Cut into little fingers

Four jam fingers and one golden syrup finger got dipped in the optional coating of reconstituted egg and a bit of milk. The others were left plain. Then I fried them in a pan with butter, flipping halfway through.

Frying them up in butter! Lard may have been a good choice too since it would have been a cleaner taste without the milk fat and salt. 

Looking lovely and golden!

The last step was to sprinkle them with sugar. I used a bit less than a teaspoon. Don't they look delicious?! And they were. I was pleasantly surprised with how the ones with the golden syrup turned out. That gorgeous sweet and butterscotch flavor with the saltiness of the butter and crunch of sugar was awesome. The ones that were coated in egg and milk were more on the soggy side, but they were nice. And the added protein is always a bonus. This is a very quick, easy, and yummy dessert or tea time snack. You know what else? They remind me of a funky 1940s healthier version of Pop Tarts. Haha! 

Give it a try! 


  1. hi! I just found your blog. I researched war rationing for an online exhibit
    I learned that margarine prior to this time was made with animal fat - a by product of the meat packing industry. EW! WWII margarine would be made with vegetable oil. Oleo was the most common brand. It was white and came with a little packet of food coloring that kids liked to squeeze and break up into the margarine to turn it yellow. You'll want to look for a vegetable oil spread at a modern grocery store.
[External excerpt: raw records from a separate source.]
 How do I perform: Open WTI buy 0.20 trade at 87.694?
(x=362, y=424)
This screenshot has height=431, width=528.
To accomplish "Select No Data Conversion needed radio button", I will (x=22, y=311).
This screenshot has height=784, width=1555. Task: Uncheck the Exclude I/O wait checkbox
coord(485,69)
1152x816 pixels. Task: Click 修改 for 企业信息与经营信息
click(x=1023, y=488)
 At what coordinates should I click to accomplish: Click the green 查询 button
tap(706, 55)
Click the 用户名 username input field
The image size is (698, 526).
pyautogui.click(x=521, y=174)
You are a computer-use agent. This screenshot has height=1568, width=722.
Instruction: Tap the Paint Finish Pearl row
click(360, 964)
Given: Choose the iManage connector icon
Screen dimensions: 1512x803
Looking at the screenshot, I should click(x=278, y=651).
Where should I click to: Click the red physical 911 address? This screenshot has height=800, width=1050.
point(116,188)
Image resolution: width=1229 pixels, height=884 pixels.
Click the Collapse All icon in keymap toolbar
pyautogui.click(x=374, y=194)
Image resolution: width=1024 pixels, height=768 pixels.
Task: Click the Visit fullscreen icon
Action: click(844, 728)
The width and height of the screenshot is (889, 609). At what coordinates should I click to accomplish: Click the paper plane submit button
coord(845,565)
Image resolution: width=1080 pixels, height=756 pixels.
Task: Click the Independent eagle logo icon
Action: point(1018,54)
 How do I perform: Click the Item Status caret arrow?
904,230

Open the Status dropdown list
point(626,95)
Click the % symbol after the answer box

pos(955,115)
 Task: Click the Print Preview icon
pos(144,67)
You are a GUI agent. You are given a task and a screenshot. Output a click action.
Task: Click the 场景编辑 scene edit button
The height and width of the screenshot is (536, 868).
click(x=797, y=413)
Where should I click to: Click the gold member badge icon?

    1. Hi QNPoohBear, Thanks for visiting my blog! I am always happy to meet someone else who is fascinated with studying rationing. (There are not a lot of us out there!)
      I am aware of margarine during the war. I haven't done a ton of research into margarine itself, so that is interesting to know about the difference in margarine before and during the war. I remember someone telling me that for them, mixing in the yellow dye was a childhood chore, and not one of their favorite things to do, much like, I imagine, churning butter. :-) Thank you for the links! I'll be sure to check them out.